Fluorescein angiography showed unspecific diffuse macular leakage with petaloid pooling but without any papillary leakage, indocyanine angiography was unremarkable (Fig. 2b). Topical flurbiprofen therapy three times a day was started for 3 months.

The OCT showed a complete edema resolution from the first month with a lasting effect over the 3 months of treatment. After stopping flurbiprofen, we observed a recurrence of ME a month later. Reintroduction test treatment was successful.

Discussion

Refractory OHT is well described in CRS with multiple surgeries often needed. OHT recurrence is explained by the cells’ collagenous basal membrane extension sealing the drainage orifice.

Macula edema is not a common complication of CRS. Several differential diagnosis can be suspected as following. Microcystic degenerative macular lesions, as seen in advanced glaucomatous optic neuropathies, are usually localized in the intern nuclear layer and do not induce fluorescein leakage. The absence of choroid hyperpermeability and thick choroid does not comfort a pachychoroid spectrum exudation cause. OCT and angiography descriptions are not in favor of a choroidal neovascularization either. Although a discreet epiretinal membrane can be noticed on the OCT, the positive edema evolution does not support tractional process. Irvine Gass Syndrome must be discussed and cannot be ruled out, even if the normal status of the macula was checked after transscleral diode cyclophotocoagulation. Acetazolamide prescribed as hypotensive treatment several months after surgery, may have disturbed its diagnosis, as we know this molecule can stimulate retinal pigmented epithelium fluid absorption too. The chronology of CME appearance (3 months after stopping acetazolamide) remains doubtful.

Interestingly, Fourmaux et al. described in 2005 the acetazolamide resistance of a CME associated with an essential iris atrophy, before disappearing after a triamcinolone subtenonian injection.

Kocaoglan et al. reported a CME in a Chandler syndrome successfully treated with topical prednisolone and ketorolac.
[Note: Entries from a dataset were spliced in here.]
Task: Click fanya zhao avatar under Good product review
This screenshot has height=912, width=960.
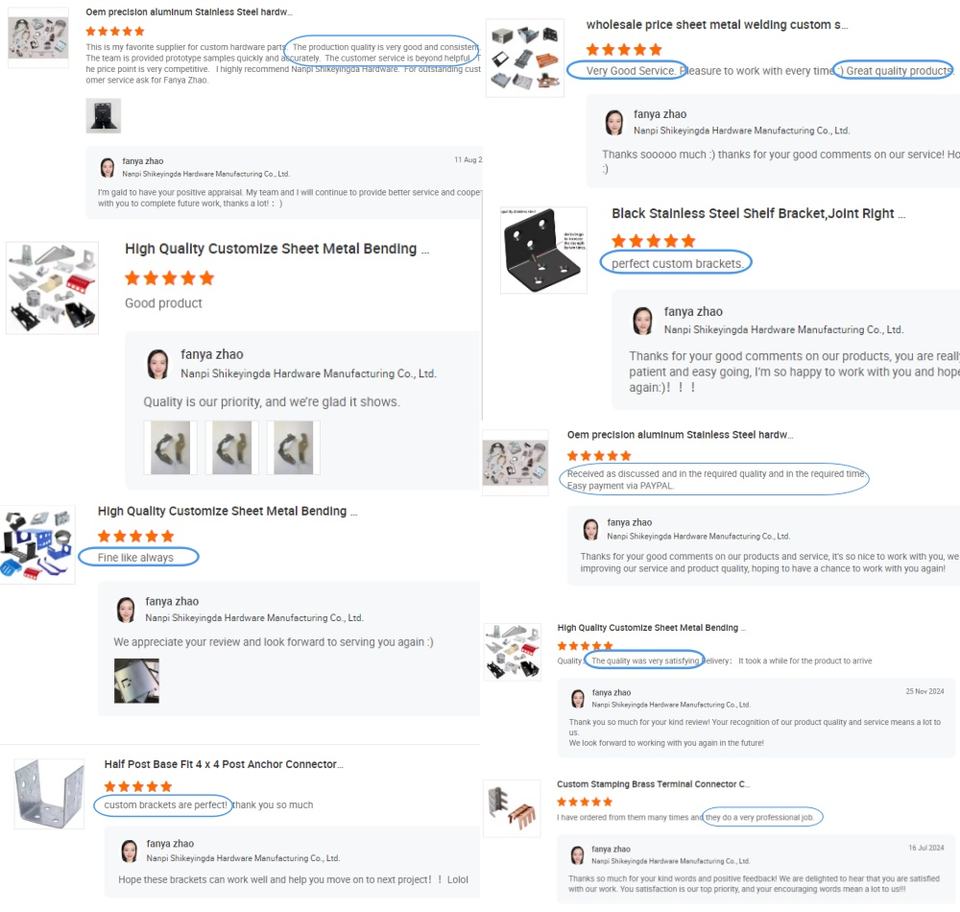Action: pos(158,364)
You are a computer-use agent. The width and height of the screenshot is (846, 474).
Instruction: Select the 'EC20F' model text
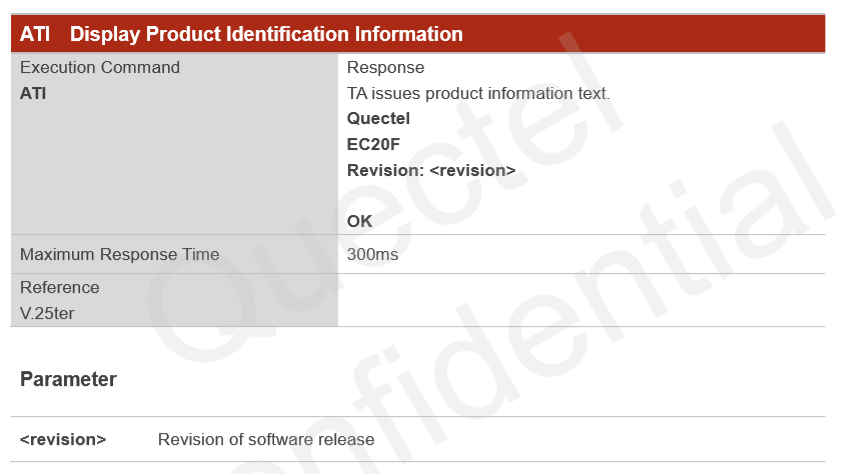pos(373,144)
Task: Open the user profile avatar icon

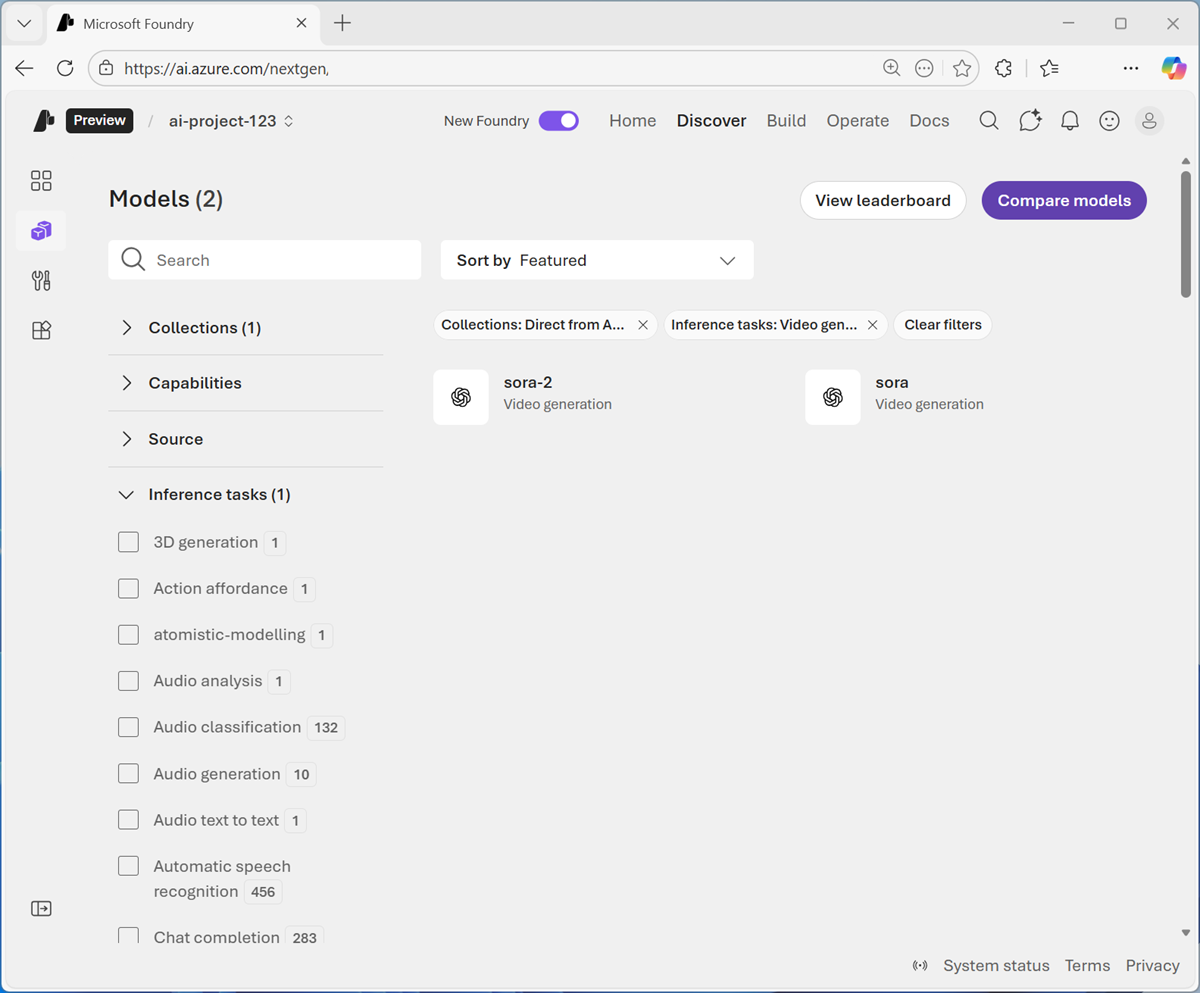Action: click(x=1149, y=121)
The latest description in 2016 by Suzuki et al. in a CRS, reported the effectiveness of topical nepafenac.

The authors suggested that the proliferation of abnormal endothelial cells may be disrupting the inner blood-retinal barrier and inflammatory derivates such as prostaglandin may be produced by pathological endothelial cells. They also hypothesize that the infectious pathway (herpes often suspected in ICE syndrome as primum movens) may be another source of pro-inflammatory cytokines production.

Nonsteroidal anti-inflammatory drug (NSAID) efficacy reports are in keeping with an inflammatory process, in addition to the successful reintroduction therapeutic test in our case (not previously described).

Conclusions

Poor visual prognosis in ICE syndrome rest upon the corneal and papillary damages. According to literature and our case, a chronic macular edema may appear during the follow up and remains certainly underestimated. Macular status should be screened in such cases beyond OHT management.

Our case highlights a quick efficacy of flurbiprofen, nevertheless no consensus is available concerning the treatment duration. NSAID were preferred to steroids as the CRS evolution is often threatened by OHT recurrences.

Further investigations are needed to strengthen these descriptive hypotheses.

Patient consent

Written consent to publish personal information and case details has been obtained from the patient.

Funding

No funding or grant support.

Authorship

All authors attest that they meet the current ICMJE criteria for Authorship.

Declaration of competing interest

The authors declare that they have no known competing financial interests or personal relationships that could have appeared to influence the work reported in this paper.

The following authors have no financial disclosures:BH, HP, AE, ECH, DC.